L’Eglise célèbre dans la joie, en communion avec l’Ordre de Saint François, la solennité de Notre Dame des Anges appelée aussi solennité de la Portioncule.
C’est durant une nuit de l’été 1216, que saint François, alors en prière dans son ermitage, entend l’invitation du Seigneur à se rendre dans cette petite chapelle consacrée à la Mère de Dieu, Reine des Anges. Cette chapelle, bâtie sur la Portioncule, (c’est-à-dire une petite portion de terrain qui dépendait d’une abbaye bénédictine), il l’a restaurée quelques années plus tôt.
Quand saint François entre dans la chapelle, il voit le Seigneur Jésus ainsi que sa sainte Mère entourée d’une myriade d’anges et d’esprits bienheureux. Le Seigneur, comme autrefois à Salomon, lui demande ce qu’il veut, pour lui, ses frères et le monde.
Saint François fait une demande folle : il veut que le Seigneur lui concède à lui, comme à toute personne venant prier dans cette chapelle, la grâce de l’indulgence plénière, c’est-à-dire la rémission complète des péchés et de leurs conséquences, pour le priant ou pour toute âme défunte en Purgatoire.
Le Seigneur se tourne vers sa Mère et elle sourit à saint François. Alors, Il accepte puisque sa Mère le veut, mais à une condition, qu’il aille voir son Vicaire sur terre, le Pape, pour qu’il lui confirme ce don divin.
Saint François part donc pour Pérouse, à la cour pontificale d’Honorius III. Il va quasiment marchander cette indulgence. En effet, le don de la grâce de l’indulgence plénière est rare et conditionné à un acte de pèlerinage sur le tombeau des Apôtres, à Rome, ou en Terre Sainte sur les pas du Seigneur durant sa vie terrestre, ou encore Saint-Jacques, à Compostelle.

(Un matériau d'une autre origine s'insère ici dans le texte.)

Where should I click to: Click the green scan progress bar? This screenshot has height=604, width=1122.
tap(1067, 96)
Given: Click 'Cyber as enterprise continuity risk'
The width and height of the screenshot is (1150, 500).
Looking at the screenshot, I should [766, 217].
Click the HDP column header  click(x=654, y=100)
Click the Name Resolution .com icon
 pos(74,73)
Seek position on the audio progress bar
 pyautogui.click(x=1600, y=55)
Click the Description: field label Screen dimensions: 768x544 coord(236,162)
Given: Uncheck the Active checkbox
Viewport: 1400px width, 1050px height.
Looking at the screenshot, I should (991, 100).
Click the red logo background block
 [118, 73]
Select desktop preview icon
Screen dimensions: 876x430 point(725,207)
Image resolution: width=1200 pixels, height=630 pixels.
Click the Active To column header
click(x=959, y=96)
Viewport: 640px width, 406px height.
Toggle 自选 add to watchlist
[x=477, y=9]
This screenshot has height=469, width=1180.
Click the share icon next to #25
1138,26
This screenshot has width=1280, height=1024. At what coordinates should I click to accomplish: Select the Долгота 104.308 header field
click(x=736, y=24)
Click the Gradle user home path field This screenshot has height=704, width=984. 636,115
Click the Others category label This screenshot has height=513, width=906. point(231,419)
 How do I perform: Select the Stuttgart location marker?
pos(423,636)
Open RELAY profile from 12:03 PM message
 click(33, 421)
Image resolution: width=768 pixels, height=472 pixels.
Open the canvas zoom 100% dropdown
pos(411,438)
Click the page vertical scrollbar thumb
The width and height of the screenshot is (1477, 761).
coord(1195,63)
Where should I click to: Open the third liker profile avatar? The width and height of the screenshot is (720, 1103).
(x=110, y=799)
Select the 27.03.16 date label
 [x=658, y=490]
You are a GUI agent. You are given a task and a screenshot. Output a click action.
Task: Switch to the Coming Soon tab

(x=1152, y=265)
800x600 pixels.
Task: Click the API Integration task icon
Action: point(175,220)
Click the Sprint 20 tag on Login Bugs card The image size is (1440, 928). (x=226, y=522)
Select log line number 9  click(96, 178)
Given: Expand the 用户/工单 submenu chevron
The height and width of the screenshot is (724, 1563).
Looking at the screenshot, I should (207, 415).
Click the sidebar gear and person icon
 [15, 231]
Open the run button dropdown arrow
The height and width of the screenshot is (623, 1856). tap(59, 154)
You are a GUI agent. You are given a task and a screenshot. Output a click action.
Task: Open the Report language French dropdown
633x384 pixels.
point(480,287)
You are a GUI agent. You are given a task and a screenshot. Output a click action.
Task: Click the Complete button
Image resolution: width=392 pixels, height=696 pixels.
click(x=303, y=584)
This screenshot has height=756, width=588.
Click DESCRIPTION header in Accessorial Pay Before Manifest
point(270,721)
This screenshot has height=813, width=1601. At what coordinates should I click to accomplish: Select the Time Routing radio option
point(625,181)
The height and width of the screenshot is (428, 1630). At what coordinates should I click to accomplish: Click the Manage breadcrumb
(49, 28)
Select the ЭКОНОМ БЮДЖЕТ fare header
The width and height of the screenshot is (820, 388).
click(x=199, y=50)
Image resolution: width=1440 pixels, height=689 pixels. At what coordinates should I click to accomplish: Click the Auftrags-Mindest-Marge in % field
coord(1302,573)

Ici, il ne s’agit que de visiter le Seigneur en une chapelle, oratoire ou église, d’y prier le Pater et le Credo, comme nous nous apprêtons à le faire, d’avoir le cœur contrit et se confesser, assister à la Messe et communier aux intentions du Souverain Pontife ( pour la conversion des pécheurs, le rayonnement de l’Eglise et la sainteté de tous les hommes…). Bref, rien de bien difficile ou de prodigieux !
Le Pape acceptera ce grand don, malgré l’incompréhension des Seigneurs Cardinaux qui essaieront de « diminuer la grâce » ! Non, le Seigneur a parlé, comme « le doux Christ en terre », comme aimait appeler le Pape sainte Catherine de Sienne. Le Seigneur et son Vicaire offrent à l’Eglise et aux hommes de « bonne volonté » cette grâce infinie de l’amour d’un Dieu qui s’est fait homme, semblable à nous, excepté le péché.
Ce récit de la vie de saint François nous enseigne plusieurs choses.
D’abord que le Seigneur, Dieu de gloire et de Majesté, Créateur et Rédempteur, ne fait rien sans sa Mère, la nouvelle Eve. Jésus était « soumis en tout », nous dit l’Evangéliste, à ses parents terrestres, Joseph et Marie, et cela continue au Ciel. Marie sourit à son Fils, Jésus accordera cette grâce à saint François comme à nous aujourd’hui.
Nous célébrons donc aujourd’hui la solennité de la Dédicace de la Basilique patriarcale et Chapelle papale de Notre Dame des Anges. Et bien le Seigneur nous invite à recourir à sa Mère, comme ses enfants depuis le don de Marie fait à saint Jean au pied de la Croix. Elle est Notre Dame et notre Mère, et « plus Mère que Reine » selon les mots de sainte Thérèse de Lisieux. Nous devons lui faire confiance en tout et la prendre pour modèle, elle qui nous dit, comme à Cana : « Faites tout ce qu’Il vous dira ».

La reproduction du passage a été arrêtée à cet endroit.